* Saved data entries

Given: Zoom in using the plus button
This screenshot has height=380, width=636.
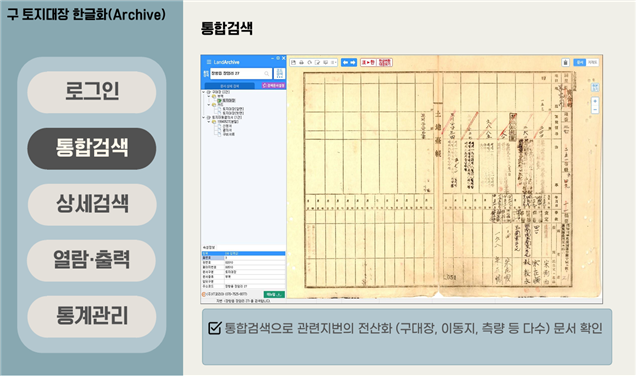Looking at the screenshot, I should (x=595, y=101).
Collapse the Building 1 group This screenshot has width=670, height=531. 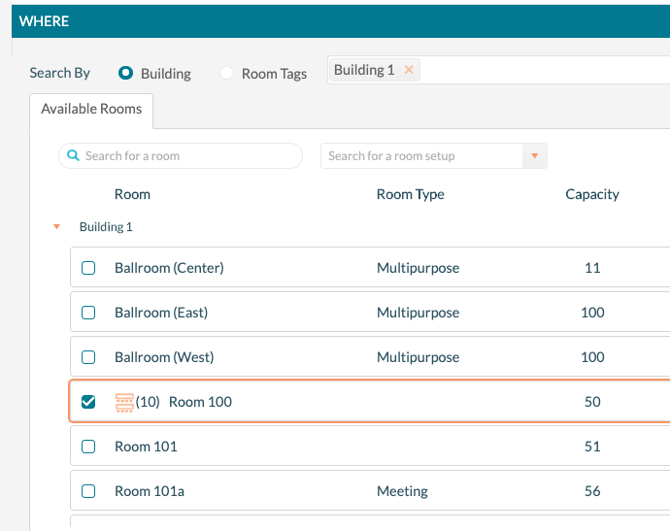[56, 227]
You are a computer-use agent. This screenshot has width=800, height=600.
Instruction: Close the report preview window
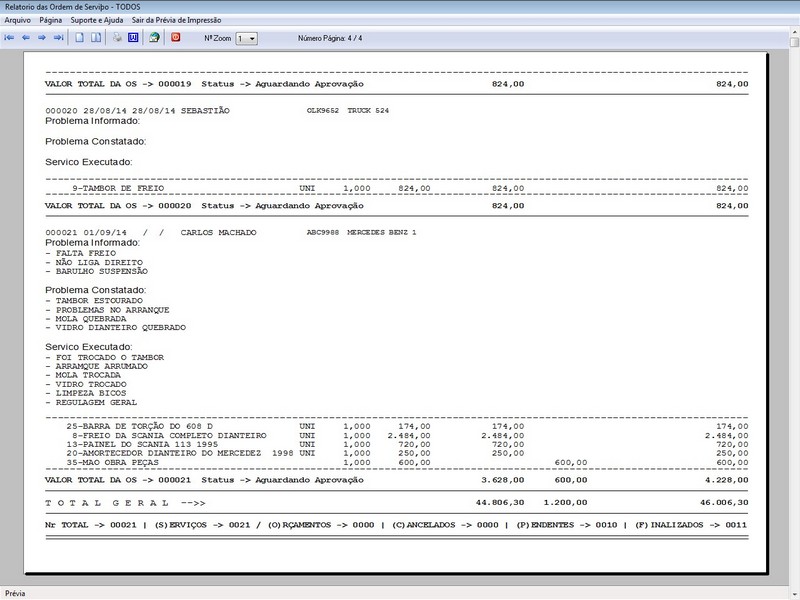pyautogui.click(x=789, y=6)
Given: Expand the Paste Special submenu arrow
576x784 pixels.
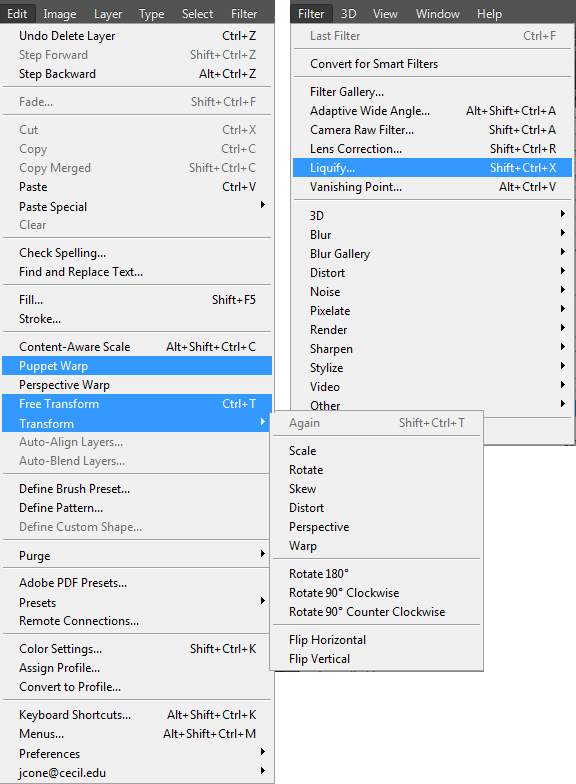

* Work required
Give back only the lines from the one that carries "You are a computer-use" through the final line above, both included. Drop all pictures.

* Solution to the exercise
You are a computer-use agent. This screenshot has width=800, height=600.
Instruction: Close the report preview window
pyautogui.click(x=789, y=6)
Given: Expand the Paste Special submenu arrow
576x784 pixels.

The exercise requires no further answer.